Using Cauchy Integral Formula

• Feb 4th 2013, 09:52 PM
Mazerakham
Using Cauchy Integral Formula
I thought I was a good math student, but for some reason I am getting tripped up on complex analysis. Can someone please explain what I am doing wrong when I try to solve the following problem?
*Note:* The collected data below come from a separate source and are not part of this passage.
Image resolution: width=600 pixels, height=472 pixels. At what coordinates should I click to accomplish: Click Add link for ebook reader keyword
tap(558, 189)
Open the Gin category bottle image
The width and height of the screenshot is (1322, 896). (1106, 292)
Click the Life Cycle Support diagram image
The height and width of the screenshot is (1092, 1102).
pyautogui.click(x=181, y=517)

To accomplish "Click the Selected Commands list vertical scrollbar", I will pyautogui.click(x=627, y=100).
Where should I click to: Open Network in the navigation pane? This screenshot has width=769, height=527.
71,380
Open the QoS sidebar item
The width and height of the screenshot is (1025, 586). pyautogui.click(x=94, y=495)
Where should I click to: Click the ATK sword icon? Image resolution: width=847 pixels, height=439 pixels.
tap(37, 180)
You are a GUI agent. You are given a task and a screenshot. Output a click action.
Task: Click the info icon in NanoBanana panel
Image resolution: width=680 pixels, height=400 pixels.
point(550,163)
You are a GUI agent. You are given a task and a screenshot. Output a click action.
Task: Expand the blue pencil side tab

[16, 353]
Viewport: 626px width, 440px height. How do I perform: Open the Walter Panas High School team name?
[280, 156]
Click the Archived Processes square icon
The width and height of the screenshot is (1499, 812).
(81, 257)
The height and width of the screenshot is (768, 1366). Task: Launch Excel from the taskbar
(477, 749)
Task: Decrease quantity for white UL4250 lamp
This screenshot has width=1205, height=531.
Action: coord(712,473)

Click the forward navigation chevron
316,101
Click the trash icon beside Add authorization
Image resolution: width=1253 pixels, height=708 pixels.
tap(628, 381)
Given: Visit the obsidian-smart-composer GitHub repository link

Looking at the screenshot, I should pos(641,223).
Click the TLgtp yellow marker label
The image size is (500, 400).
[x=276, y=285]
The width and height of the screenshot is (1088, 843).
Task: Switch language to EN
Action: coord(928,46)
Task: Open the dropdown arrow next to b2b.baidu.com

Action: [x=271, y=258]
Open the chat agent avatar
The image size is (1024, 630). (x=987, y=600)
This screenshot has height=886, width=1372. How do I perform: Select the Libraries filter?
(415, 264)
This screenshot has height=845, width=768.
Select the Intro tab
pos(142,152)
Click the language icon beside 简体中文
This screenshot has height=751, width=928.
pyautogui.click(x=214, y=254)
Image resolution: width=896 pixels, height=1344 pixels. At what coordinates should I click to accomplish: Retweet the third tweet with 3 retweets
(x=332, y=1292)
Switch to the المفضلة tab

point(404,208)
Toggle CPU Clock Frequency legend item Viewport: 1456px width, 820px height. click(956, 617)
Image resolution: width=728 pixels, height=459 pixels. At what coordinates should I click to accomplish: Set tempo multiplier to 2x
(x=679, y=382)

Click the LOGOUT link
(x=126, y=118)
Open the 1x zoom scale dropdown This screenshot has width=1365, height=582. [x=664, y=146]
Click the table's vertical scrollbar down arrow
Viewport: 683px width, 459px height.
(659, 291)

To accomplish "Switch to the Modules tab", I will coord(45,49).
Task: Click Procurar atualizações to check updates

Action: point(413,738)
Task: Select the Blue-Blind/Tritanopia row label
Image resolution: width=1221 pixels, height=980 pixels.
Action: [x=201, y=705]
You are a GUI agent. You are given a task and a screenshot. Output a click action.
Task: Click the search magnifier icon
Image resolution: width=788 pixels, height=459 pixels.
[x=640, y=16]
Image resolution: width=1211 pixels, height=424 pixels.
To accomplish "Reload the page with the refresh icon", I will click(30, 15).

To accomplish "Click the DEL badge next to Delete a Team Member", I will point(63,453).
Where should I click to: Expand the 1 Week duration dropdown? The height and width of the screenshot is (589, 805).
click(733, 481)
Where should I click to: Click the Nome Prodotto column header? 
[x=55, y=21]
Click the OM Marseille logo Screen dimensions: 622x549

Problem: Given the function $f(z)=\frac{z-a}{z+a}$, where $a\in\mathbb{C}$, compute $f^{(n)}(0)$ the "smart" way - using the Cauchy Integral Formula.

Attempted Solution:
If a=0, the problem is trivial, so assume a not zero. Cauchy's integral formula gives us that if $C$ is any "nice" curve enclosing 0 in the complex plane, then
$f^{(n)}(0)=\cfrac{n!}{2\pi i}\int_C{\cfrac{f(z)}{z^{n+1}}dz}$
Let's take $C$ to be a counter-clockwise circle about 0, of small enough radius that the singularity $z=-a$ is excluded from the interior (so that Cauchy's integral formula applies. Now, we want to compute the integral
$I=\int_C{\cfrac{z-a}{(z+a)z^{n+1}}dz}$
Immediately using the parametrization $z=re^{i\theta}$ doesn't appear to be fruitful here, but the substitution $z=1/u$ yields:
$I=-\int_{C'}{\cfrac{1/u-a}{1/u+a}u^{n-1}du}$
$=-\int_{C'}{\cfrac{1-ua}{1+ua}u^{n-1}du$
where $C'$ is now a circle of radius $r'>1/|a|$. Hence, this curve contains a singularity, $u=-1/a$. Where do I go from here? Any better ideas? (My book says to use Cauchy integral formula, so I'd appreciate solutions which somehow use that result.)